It’s also nearly impossible for you to debug any problems, as you can’t tell the variables with garbage values from the real ones.

Don’t allow buffer over-runs

They’re usually accidental, but they cause core dumps. strcpy() and strcat() are ugly. Use them under duress.

sizeof() is your friend.

const is your friend

If you don’t mean to modify an input structure to your function, declare it const. Declare string constants const. It can’t hurt, and it allows more errors to be found at compile time.

Use const everywhere. Once you throw a few into your code, and have it save you from stupid bugs, you’ll blindly throw in const everywhere. It’s a life-saver.

Use C compiler warnings

Turn on all of the C compiler warnings possible. You might have to turn some off due to broken system header files, though. But the more warnings the merrier.

Getting error messages at compile time is much preferable to getting core dumps at run time. See #7.

Notice that the C compiler error messages are helpful? You should write error messages like this, too. See #4.

Avoid UNIXisms and ASCIIisms and visualisms

You don’t know under what system someone will try to run your code. Don’t demand that others use the same OS or character set as you use.

Never assign numbers to pointers. If foo is a char*, and you want it to be be NULL, assign NULL, not 0. The zeroth location is perfectly as addressable as any other on plenty of OSes. Not all the world runs on Unix (though it should :) ).

Another common mistake is to assume that the zeroth character in the character set is the string terminator. Instead of terminating a string with 0, use '\0', which is always right. Similarly, memset() with the appropriate value: NULL, '\0', or 0 for pointers, chars, and numbers.

Don’t put tabs in string constants, either. Always use '\t' to represent a tab, instead of ASCII 9. Literal tabs are presented to readers of your code as arbitrary whitespace, and it’s easy to mess up.

Make conditionals explicit

Though it’s legal to test if (foo) {} if you test against the appropriate value (like NULL or '\0'), your code is prettier and easier for others to read without having to eyeball your prototypes continuously to figure out what you’re doing (especially if your variables aren’t well-named). See #2.

Test your code

Even Donald Knuth writes buggy code. You’ll never find all of the bugs in your code. But writing a test program definitely helps.

This means that you’ll have to write your code so that it will be easily testable. As a result, it will look better and be easier to debug.

-- Supplied data --
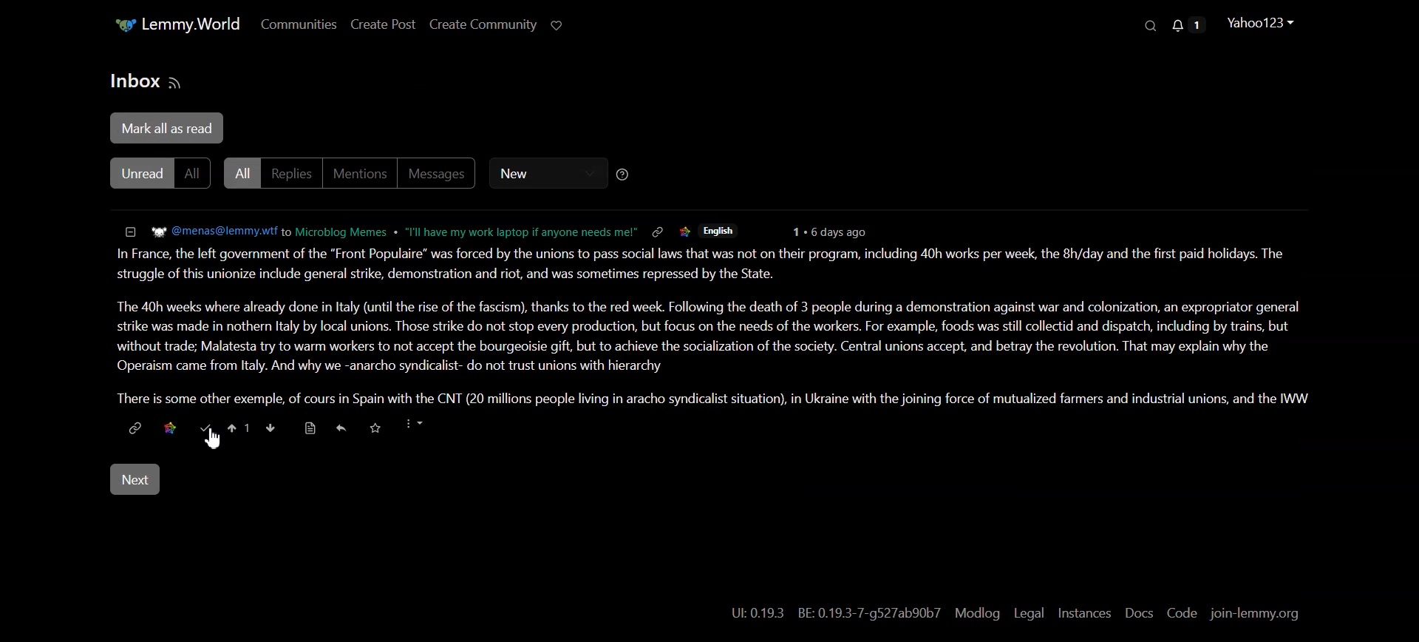 The image size is (1419, 642). What do you see at coordinates (659, 231) in the screenshot?
I see `Link` at bounding box center [659, 231].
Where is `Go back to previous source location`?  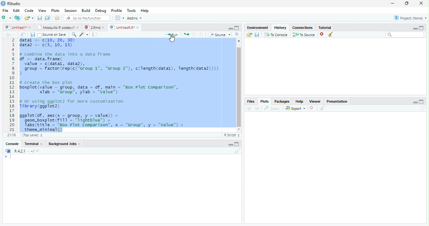
Go back to previous source location is located at coordinates (8, 35).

-- Objective --
Answer these questions on the C coding tips above:
1. What does the text say to assign to a char pointer that you want to be null, instead of 0?
2. What should be used to represent a tab in a string constant?
3. Who is named as someone who still writes buggy code?

-- Solution to this task --
1. NULL
2. '\t'
3. Donald Knuth